Many people believe in a God who thinks just like they do. They believe in a God who likes the same things they like, disapproves of the same people they disapprove of, tolerates what they tolerate, and condemns what they condemn. How about you? Do you believe God thinks like you do? If so, then something’s probably wrong.
Isaiah 55:8-9 makes it clear, “‘My thoughts are nothing like your thoughts,’ says the Lord. ‘And my ways are far beyond anything you could imagine. For just as the heavens are higher than the earth,so my ways are higher than your ways and my thoughts higher than your thoughts.'” (NLT)
God is infinite; we have finite minds. Our minds have been corrupted by our sinful nature and shaped by our experiences in this broken, cursed world; God is completely holy.
Certainly, we’re commanded to “be transformed by the renewing of your mind” (Romans 12:2). 1 Corinthians 2 teaches that Christians have “the mind of Christ,” and are able to understand spiritual things. However, none of that means we’ll think exactly the way God does. Let’s face it, no two people think exactly the same way about everything. How ridiculous it would be for someone to believe that he, of all the billions of people who have lived, just happens to think like exactly like God does. And yet, it seems remarkably easy for us to come to that conclusion.
It is simpler to create a God that is the embodiment of our ideals rather than to seek after the God who challenges our beliefs. It’s easier to accept a God we can understand than to trust the God who is beyond our comprehension. It’s more comfortable to follow a God who adopts our morals, rather than submit to the God who defines morality on his terms. It’s safer to believe in God who caters to our wants and needs, rather than submitting to the God who asks us to share in his suffering.
This doesn’t mean that God isn’t knowable. He can be known because he has chosen to make himself known to us. Even though we can know him, we cannot completely comprehend him. Because he is infinite, there is always more of him to know, and more of his thoughts to discover.
So, if there are things about God you don’t understand; if God acts in ways that don’t seem to make sense; if God sometimes chooses not to act when it seems he should, that’s probably a good sign. It suggests you are seeking after the living God rather than building a safe idol in your own image.

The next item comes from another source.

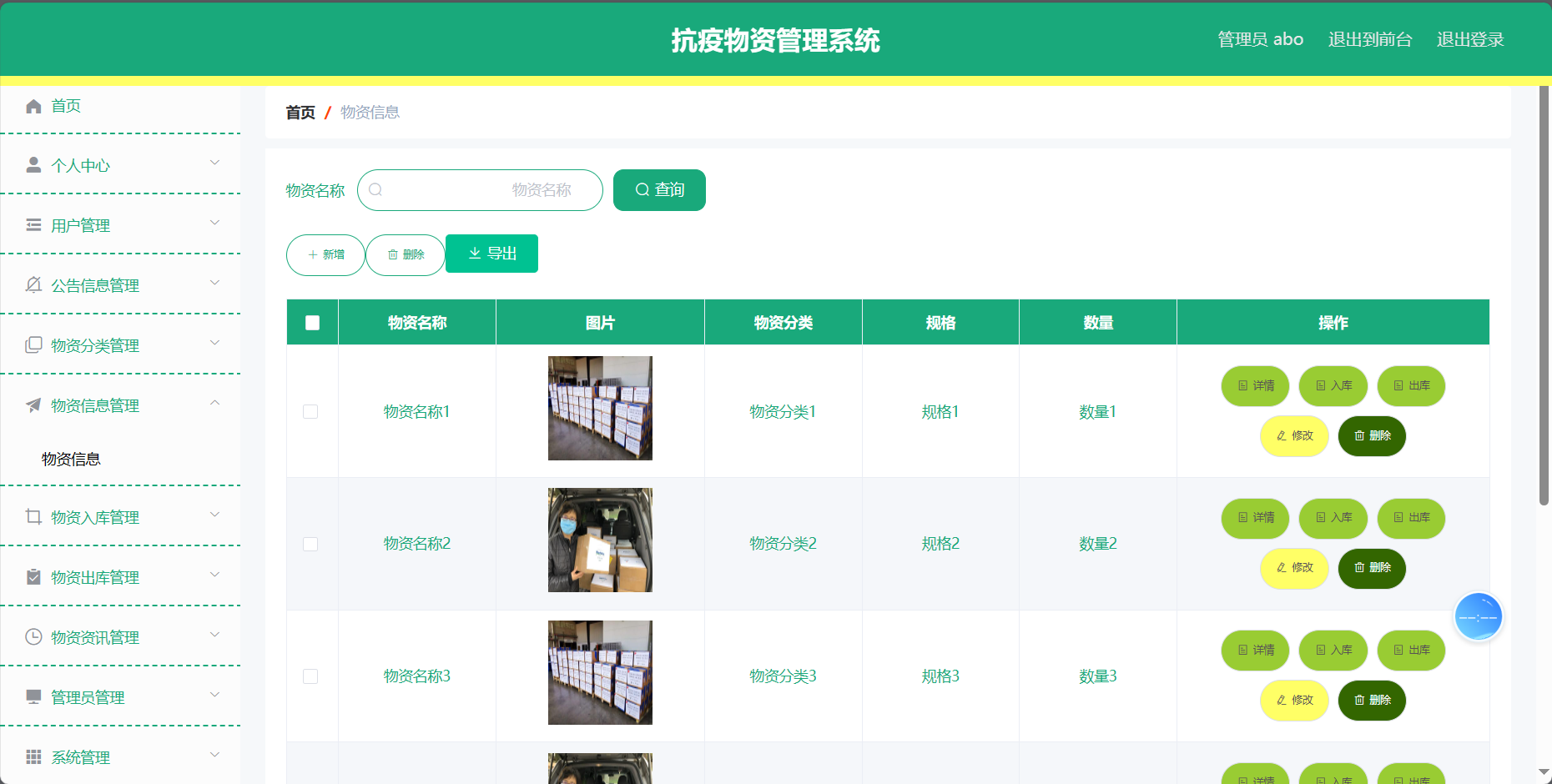The width and height of the screenshot is (1552, 784).
Task: Click the 个人中心 user icon
Action: click(33, 164)
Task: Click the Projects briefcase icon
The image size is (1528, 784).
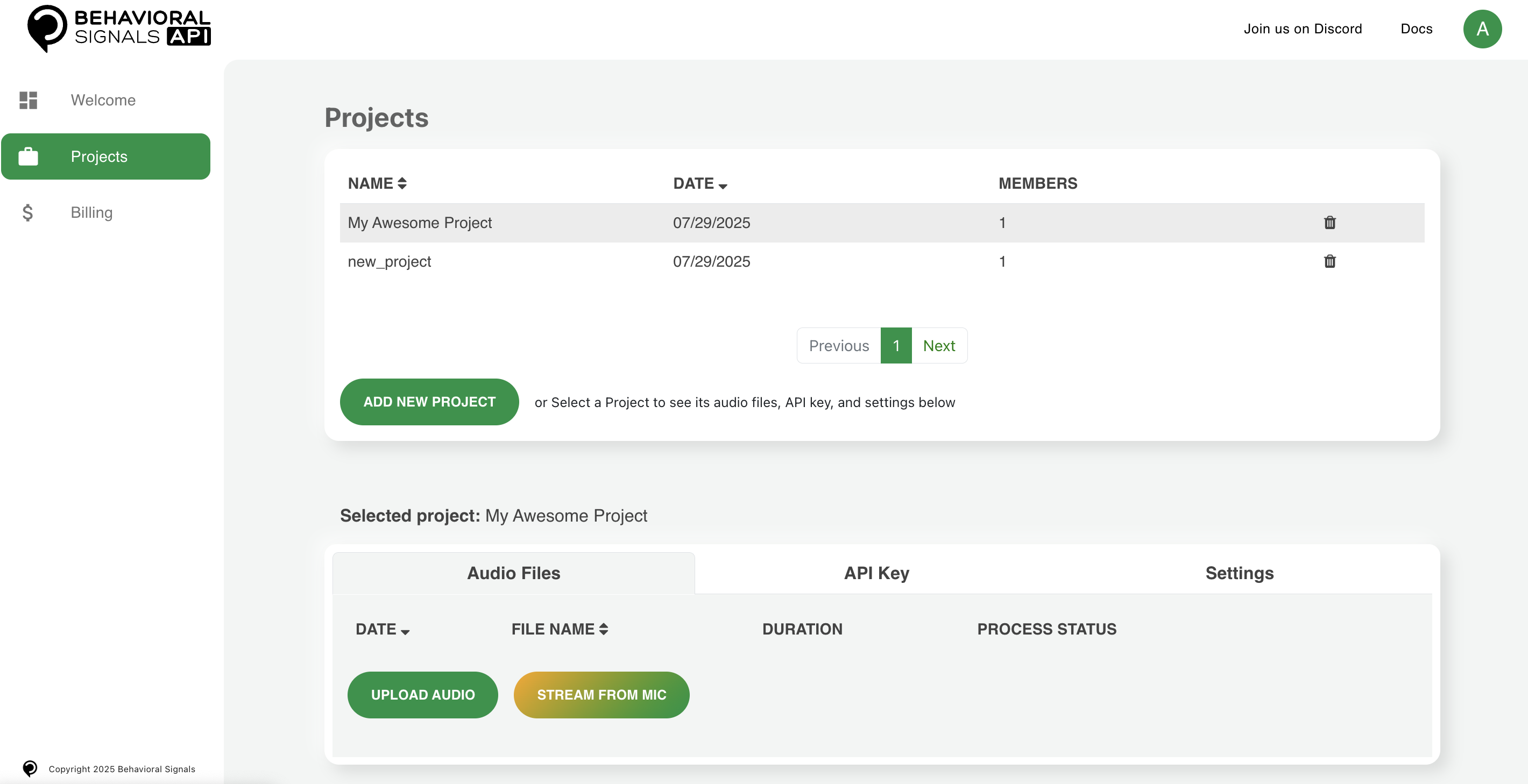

It also means you’re in good company. The Bible has many examples of people seeking and following God even though they didn’t understand him. A good example is found in John 6. After Jesus delivered a particularly difficult message, many of his disciples abandoned him. When Jesus asked those who remained, “Are you also going to leave?”, Peter replied “Lord, to whom would we go? You have the words that give eternal life. We believe, and we know you are the Holy One of God.” Even though they didn’t completely understand, they knew Jesus was their hope of eternal life. Even though Jesus wasn’t living up to their expectations, they trusted him. Ultimately, that’s what matters.